悪役令嬢の幸せ愛人計画〜王太子様に(偽)溺愛されています〜

愛人契約

 謹慎中、公爵家の城の隠し通路から脱出した。
 全く謹慎も反省もしていない行動ではあるのだが、王族に危害を加えた人間は良くて死罪。悪くて――、口にするのもおぞましい目に遭わされる。
 生きる為には逃げる一択である。

 途中、賄賂として装飾品を渡し、隣国に密入国出来たはいいものの、身分と本名を隠した身元不詳人を雇ってくれる場所などほとんどない。
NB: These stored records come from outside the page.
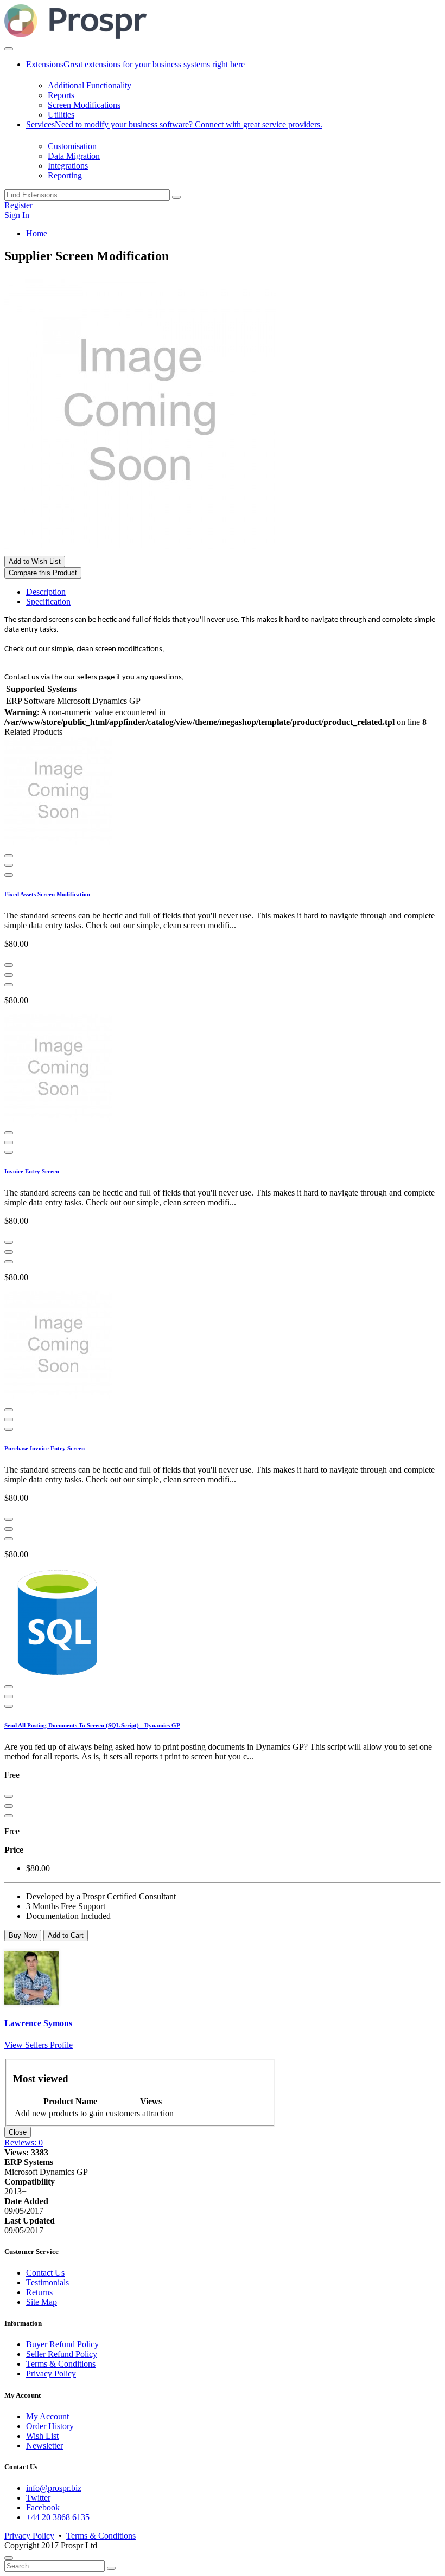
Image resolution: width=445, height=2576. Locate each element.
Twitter (38, 2497)
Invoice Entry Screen (31, 1171)
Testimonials (47, 2282)
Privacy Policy (51, 2373)
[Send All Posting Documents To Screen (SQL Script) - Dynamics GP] (58, 1674)
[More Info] (8, 855)
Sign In (16, 215)
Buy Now (23, 1935)
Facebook (43, 2507)
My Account (47, 2416)
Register (18, 205)
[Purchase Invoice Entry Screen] (58, 1397)
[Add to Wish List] (8, 875)
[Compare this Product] (8, 865)
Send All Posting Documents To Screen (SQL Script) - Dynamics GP (92, 1725)
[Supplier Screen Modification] (140, 550)
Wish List (42, 2435)
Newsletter (44, 2445)
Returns (39, 2292)
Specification (48, 601)
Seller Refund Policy (61, 2354)
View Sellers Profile (38, 2045)
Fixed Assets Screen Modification (47, 894)
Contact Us (45, 2272)
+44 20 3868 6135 (58, 2517)
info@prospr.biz (53, 2488)
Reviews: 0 (23, 2142)
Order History (50, 2426)
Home (36, 233)
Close (18, 2132)
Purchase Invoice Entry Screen (44, 1448)
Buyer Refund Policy (62, 2344)
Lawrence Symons (38, 2023)
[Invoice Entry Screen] (58, 1120)
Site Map (41, 2302)
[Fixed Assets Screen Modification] (58, 842)
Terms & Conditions (61, 2363)
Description (46, 591)
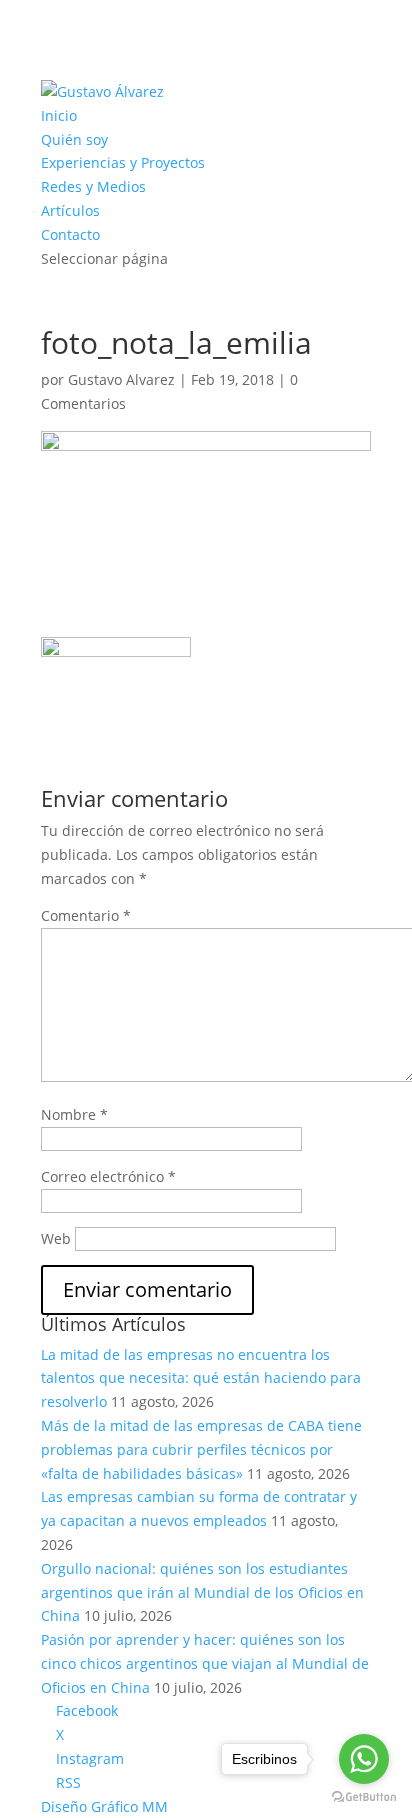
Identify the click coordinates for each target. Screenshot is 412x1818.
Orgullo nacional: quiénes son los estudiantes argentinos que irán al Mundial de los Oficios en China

 だが、運がいいのか悪いのか、城下町の酒場のウエイトレスの職を得て少しは生活が安定した――と思いきや、
 今度は同僚の借金の連帯保証人にされていた。

 肝心の同僚は逃げた後の話である。

 婚約破棄されて逃亡し、逃亡先で借金を背負わされ……、自分の不運さが恐ろしい、とユリアーネは思ったものの、嘆いていても仕方がない。
 借金は少しずつ返してはいるのだが、元の額が多すぎて返済が追い付かないとは感じていた。

(でも、職場の酒場まで取り立てが来てしまうなんて……)

 酒場は静まり返り、先程まで顔を赤らめて大騒ぎをしていた酔っ払い達も固唾を飲んで見守っている。
 ユリアーネは困り顔で、先程とんでもない2択を突き付けてきた男を見た。

 星屑を集めたような金髪。紅玉のような瞳。白い肌は手入れがされているのか、シミ一つない。大層目を惹く容姿の男は、余裕そうな表情で椅子に腰掛けている。
 場の雰囲気を全て持って行った男に、高利貸しは気分を害したように眉を上げる。そして、男が座っているテーブルを叩いた。大きな音が鳴る。そして、凄んだ。

「まずテメェは誰だよ?いきなり部外者が入ってくンじゃねぇ」

 ウエイトレス姿のユリアーネは、お盆を両手で抱えたままオロオロと高利貸しと、派手な容姿の男を見比べる。